Records to use:
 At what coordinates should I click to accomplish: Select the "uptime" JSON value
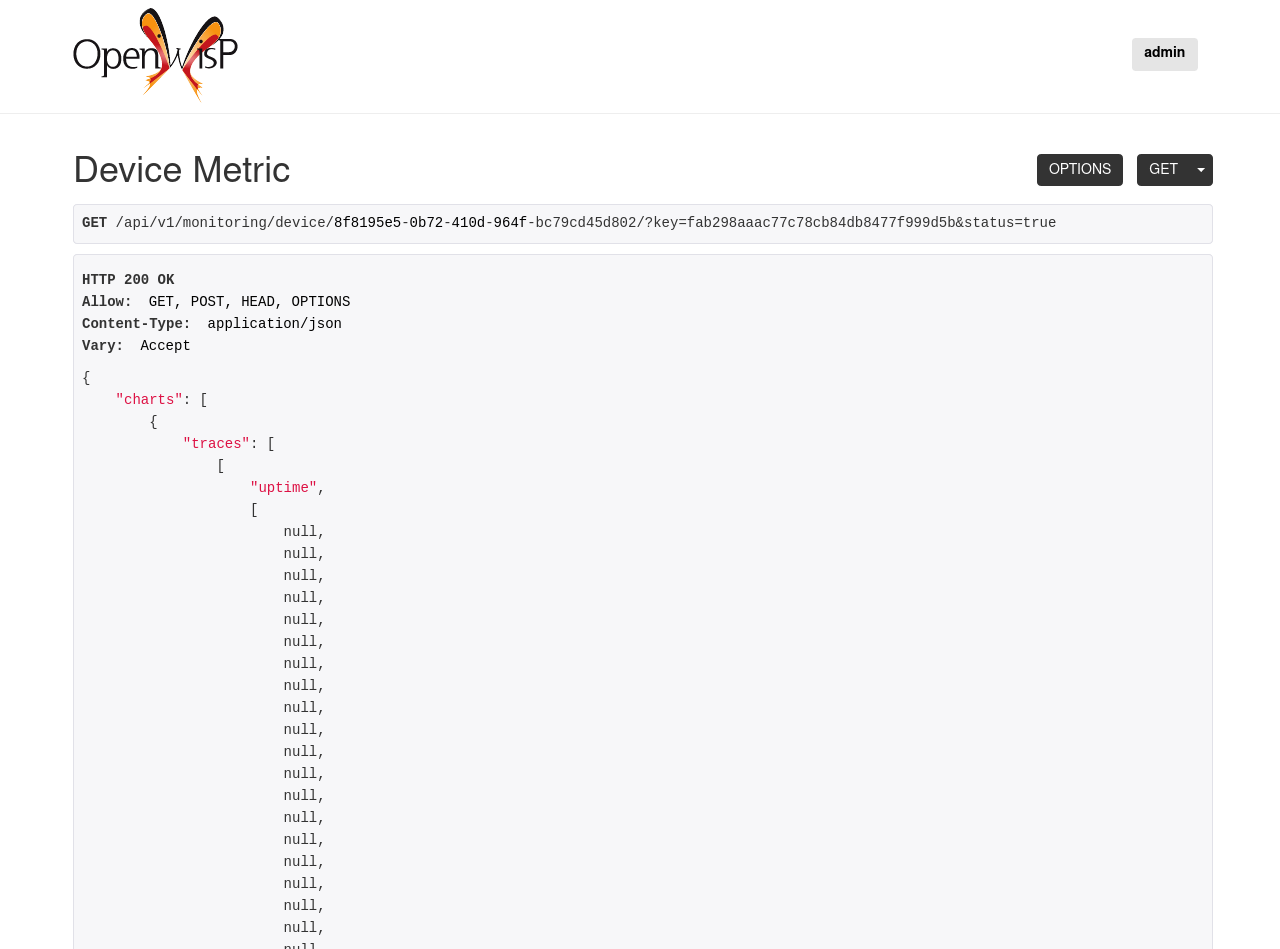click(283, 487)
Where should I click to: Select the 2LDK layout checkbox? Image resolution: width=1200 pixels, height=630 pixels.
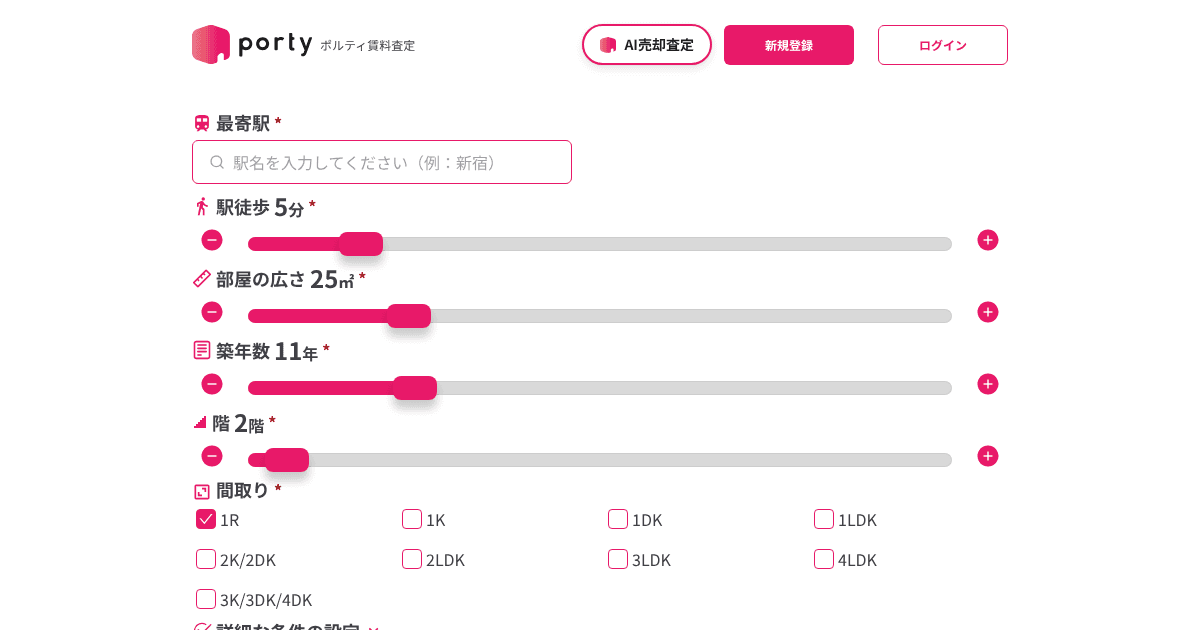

---

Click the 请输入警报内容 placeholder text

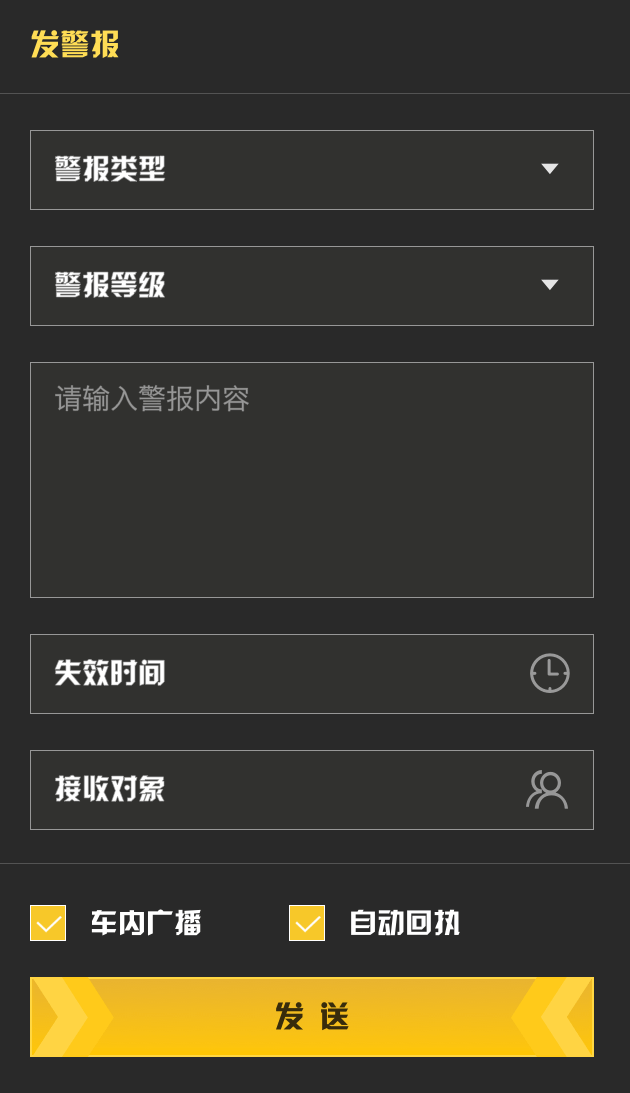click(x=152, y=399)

Prompt: Copy out the lines above, from the one containing "At what coordinates" through the one containing "Where should I", including both, and omit the pictures.

Exercise output:
 At what coordinates should I click to accomplish: Select the "uptime" JSON value
click(283, 487)
Where should I click to: Select the 2LDK layout checkbox? Image resolution: width=1200 pixels, height=630 pixels.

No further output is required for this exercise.